Por Giulliano Martini — Apuração in loco e cruzamento de fontes: a história recente da cioccolateria de Castellazzo Bormida (AL) mostra que o chocolate pode assumir função distinta da tradição doce. Desde 2009, a casa Giraudi vem investindo de forma contínua nos cioccolatini salati, uma linha que converte bombons em peças gastronômicas, próprias para o aperitivo e para harmonizações com vinhos de sobremesa.
O pioneirismo não foi retórica de marketing: foi prática produtiva. Sob a direção técnica do mestre chocolateiro Giacomo Boidi, acompanhado pelo filho Davide, a empresa consolidou uma oferta que rompe com a lógica do bombom exclusivamente doce.
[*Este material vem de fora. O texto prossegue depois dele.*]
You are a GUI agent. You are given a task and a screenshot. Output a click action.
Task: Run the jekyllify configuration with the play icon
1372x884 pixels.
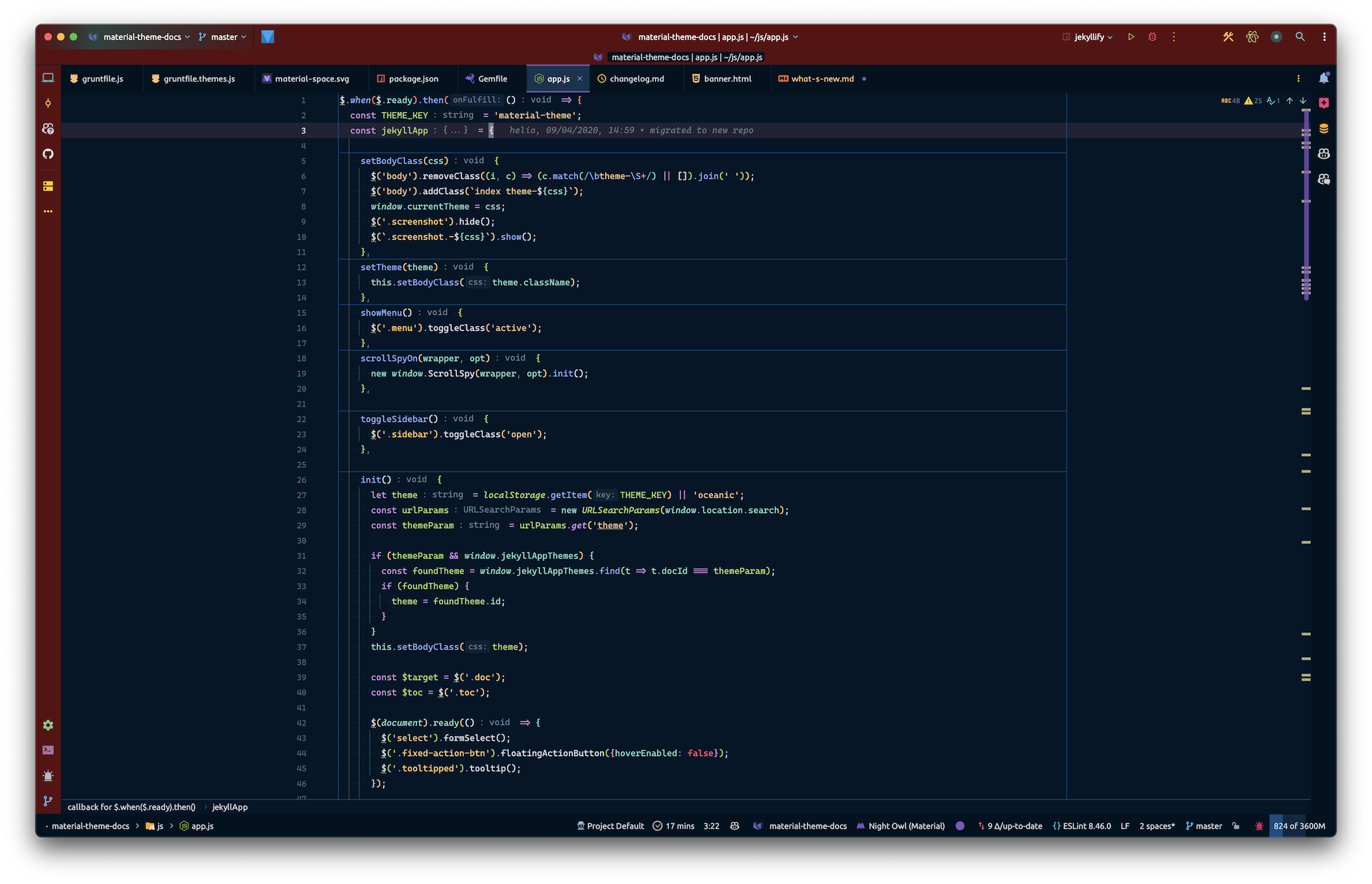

Em 2009, Boidi e Giraudi criaram, em colaboração com a afinadora de queijos Guffanti de Arona (NO), quatro recheios inusitados concebidos para o momento do aperitivo: Gorgonzola Dop Piccante, Parmigiano Reggiano Dop, Piacentinu Ennese Dop e o queijo que viria a ser formalizado como Ossolano Dop. O formato: um guscio di cioccolato que abriga um núcleo de queijo afinado, pensado para ampliar as ocasiões de consumo do chocolate.
Quinze anos após aquela aposta inicial, o trabalho entre as duas empresas seguiu em profundidade técnica. O resultado foi o desenvolvimento dos Erboritain Luigi e Dirce — denominação que sintetiza os dois elementos da receita: Erborinato (o queijo) e Napolitain (o tipo de pralina). Luigi e Dirce também são uma referência direta aos fundadores da Luigi Guffanti Formaggi, empresa nascida em 1876 cujo representante atual, Giovanni Guffanti (quinta geração), confirmou que a parceria se baseou tanto na confiança profissional quanto na liberdade produtiva concedida pela equipe de Boidi.
“Os cioccolatini gastronomici foram para mim, desde o início, um desafio técnico e sensorial”, disse Boidi em entrevista. “Não se trata apenas de sobrepor sabores, mas de permitir que o chocolate seja um veículo que realça outro ingrediente de alta qualidade, como o queijo. O intuito é ampliar as modalidades e os momentos de consumo.”
Em linha com essa estratégia de diversificação, a Giraudi apresentou também duas novas pralines com o Cavolfiore della Piana del Sele, ingrediente que confirma a aposta em matérias-primas territoriais e sazonais. A novidade confirma uma tendência observada no setor: outras casas de chocolate e nomes relevantes da pastelaria já reproduziram, ao longo do tempo, variações da proposta que debutou em Castellazzo Bormida.
Do ponto de vista de mercado, a trajetória da Giraudi indica duas frentes complementares: inovação de produto, que redefine as funções do chocolate, e cooperação intersetorial — neste caso, entre chocolaterie e affineur de queijos — capaz de gerar itens adequados ao consumo contemporâneo, como aperitivos e harmonizações com vinhos licorosos e de sobremesa. A proposta permanece técnica e direcionada, não a uma moda passageira, mas a uma reconfiguração de oferta ligada a ocasiões específicas de consumo.
Em resumo: a experiência da Giraudi desde 2009 é um raio-x do que a alta chocolateria italiana pode oferecer quando alia conhecimento técnico, tradição caseira e parcerias com produtores de queijo. A continuidade desta linha, agora ampliada ao cavolfiore, consolida a casa como referência em um segmento que transforma o bombom em produto gourmet.